Task description: Retype, character for character, the lines in the rows below, beginning with the line that contains "Where should I click to: Click the notifications" and continuing through the final line of the rows, both ends included.

-- Begin Data shown --

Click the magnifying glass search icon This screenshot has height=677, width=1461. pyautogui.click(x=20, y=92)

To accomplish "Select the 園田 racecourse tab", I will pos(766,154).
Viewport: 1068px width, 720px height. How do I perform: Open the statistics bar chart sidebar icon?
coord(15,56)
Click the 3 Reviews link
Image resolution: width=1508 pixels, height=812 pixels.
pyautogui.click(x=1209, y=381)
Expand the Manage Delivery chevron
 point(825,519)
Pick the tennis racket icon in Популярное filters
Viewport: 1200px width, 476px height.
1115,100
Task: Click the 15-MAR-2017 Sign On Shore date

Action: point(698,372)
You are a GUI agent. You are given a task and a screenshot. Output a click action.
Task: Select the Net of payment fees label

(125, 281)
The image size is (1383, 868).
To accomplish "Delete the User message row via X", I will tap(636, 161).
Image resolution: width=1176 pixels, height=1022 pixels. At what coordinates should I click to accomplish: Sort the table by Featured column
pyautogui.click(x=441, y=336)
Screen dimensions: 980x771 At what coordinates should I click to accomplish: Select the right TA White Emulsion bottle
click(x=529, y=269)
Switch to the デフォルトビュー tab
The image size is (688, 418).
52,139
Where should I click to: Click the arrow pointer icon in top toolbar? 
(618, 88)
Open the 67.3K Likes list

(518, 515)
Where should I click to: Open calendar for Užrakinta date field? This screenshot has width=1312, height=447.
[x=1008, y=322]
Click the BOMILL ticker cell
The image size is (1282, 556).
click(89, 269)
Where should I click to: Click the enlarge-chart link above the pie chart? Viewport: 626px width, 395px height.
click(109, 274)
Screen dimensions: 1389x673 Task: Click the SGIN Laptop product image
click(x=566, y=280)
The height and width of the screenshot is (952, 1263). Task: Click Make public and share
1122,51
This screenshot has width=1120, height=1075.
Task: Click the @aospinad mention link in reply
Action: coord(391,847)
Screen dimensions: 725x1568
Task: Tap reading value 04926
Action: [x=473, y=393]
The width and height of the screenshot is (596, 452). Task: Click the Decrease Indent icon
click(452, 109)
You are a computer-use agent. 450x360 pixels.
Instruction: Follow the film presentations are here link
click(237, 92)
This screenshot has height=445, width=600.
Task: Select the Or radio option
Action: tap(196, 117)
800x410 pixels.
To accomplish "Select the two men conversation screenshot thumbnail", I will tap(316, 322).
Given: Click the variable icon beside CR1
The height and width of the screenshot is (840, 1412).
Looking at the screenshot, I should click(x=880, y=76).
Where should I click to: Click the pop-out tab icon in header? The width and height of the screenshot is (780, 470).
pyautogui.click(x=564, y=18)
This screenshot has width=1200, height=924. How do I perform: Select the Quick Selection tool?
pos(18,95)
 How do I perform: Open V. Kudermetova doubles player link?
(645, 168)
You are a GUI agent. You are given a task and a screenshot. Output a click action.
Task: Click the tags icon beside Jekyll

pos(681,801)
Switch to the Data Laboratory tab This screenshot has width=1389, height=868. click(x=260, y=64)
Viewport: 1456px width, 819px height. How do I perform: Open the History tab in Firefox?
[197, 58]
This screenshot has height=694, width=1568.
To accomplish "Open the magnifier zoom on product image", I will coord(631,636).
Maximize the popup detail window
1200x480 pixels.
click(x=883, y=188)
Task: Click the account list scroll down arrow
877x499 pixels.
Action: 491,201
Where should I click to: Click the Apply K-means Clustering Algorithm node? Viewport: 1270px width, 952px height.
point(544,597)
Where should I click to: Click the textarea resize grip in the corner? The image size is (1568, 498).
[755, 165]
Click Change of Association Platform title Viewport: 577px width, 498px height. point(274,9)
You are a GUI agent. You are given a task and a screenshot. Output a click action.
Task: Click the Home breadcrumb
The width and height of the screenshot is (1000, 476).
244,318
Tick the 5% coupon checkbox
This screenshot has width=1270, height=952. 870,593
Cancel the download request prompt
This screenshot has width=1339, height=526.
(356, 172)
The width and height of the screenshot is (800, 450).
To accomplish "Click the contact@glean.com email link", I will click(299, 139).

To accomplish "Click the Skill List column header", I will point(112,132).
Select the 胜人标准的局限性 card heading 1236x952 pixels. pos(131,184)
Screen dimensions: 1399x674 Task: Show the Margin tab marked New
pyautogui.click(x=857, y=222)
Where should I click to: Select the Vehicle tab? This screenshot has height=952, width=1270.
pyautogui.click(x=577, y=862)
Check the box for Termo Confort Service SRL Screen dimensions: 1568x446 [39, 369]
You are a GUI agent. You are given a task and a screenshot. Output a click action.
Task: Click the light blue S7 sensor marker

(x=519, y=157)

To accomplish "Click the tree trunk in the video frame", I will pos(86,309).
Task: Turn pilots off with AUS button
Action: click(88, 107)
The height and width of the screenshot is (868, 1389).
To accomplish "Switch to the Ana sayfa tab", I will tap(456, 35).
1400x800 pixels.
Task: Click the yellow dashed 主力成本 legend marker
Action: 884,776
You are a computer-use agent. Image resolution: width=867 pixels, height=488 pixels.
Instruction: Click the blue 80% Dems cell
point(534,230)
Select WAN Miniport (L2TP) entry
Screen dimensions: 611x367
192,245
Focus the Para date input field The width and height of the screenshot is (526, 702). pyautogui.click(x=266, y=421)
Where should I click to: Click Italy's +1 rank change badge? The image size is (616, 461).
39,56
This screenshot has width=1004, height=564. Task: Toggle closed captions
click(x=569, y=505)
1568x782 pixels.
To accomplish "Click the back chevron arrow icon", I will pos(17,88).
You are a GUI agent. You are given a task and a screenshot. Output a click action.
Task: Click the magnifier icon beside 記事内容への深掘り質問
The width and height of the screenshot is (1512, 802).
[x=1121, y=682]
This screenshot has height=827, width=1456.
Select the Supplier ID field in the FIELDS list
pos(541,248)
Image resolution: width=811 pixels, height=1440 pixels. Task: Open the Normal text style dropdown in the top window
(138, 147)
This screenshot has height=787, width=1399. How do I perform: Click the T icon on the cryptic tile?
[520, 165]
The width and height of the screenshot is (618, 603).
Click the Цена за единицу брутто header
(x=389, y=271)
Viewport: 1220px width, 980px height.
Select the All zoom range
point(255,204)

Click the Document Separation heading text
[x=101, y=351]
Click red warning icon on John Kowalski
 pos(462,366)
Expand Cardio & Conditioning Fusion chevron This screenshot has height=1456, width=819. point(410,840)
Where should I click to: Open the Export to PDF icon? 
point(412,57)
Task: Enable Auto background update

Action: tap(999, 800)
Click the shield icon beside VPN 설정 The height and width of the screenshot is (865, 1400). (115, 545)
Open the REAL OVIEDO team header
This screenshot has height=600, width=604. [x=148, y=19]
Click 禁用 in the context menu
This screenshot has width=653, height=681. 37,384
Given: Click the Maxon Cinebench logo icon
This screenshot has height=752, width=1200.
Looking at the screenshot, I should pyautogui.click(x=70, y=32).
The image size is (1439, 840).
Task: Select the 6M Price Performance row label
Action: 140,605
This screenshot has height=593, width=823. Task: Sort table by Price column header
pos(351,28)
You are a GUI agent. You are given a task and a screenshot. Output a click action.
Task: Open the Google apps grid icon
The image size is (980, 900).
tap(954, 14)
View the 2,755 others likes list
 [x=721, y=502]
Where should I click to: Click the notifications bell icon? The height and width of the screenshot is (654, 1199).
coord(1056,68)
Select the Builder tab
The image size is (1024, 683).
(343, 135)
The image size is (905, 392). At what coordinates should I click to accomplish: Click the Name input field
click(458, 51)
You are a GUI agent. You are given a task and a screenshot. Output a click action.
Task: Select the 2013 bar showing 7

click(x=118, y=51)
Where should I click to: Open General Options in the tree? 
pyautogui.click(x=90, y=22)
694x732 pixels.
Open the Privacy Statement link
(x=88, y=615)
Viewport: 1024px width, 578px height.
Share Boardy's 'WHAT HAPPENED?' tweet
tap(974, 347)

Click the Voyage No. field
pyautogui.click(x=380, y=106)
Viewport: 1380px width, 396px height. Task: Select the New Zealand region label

-- End Data shown --

Expected answer:
Where should I click to: Click the notifications bell icon? The height and width of the screenshot is (654, 1199).
coord(1056,68)
Select the Builder tab
The image size is (1024, 683).
(343, 135)
The image size is (905, 392). At what coordinates should I click to accomplish: Click the Name input field
click(458, 51)
You are a GUI agent. You are given a task and a screenshot. Output a click action.
Task: Select the 2013 bar showing 7

click(x=118, y=51)
Where should I click to: Open General Options in the tree? 
pyautogui.click(x=90, y=22)
694x732 pixels.
Open the Privacy Statement link
(x=88, y=615)
Viewport: 1024px width, 578px height.
Share Boardy's 'WHAT HAPPENED?' tweet
tap(974, 347)

Click the Voyage No. field
pyautogui.click(x=380, y=106)
Viewport: 1380px width, 396px height. Task: Select the New Zealand region label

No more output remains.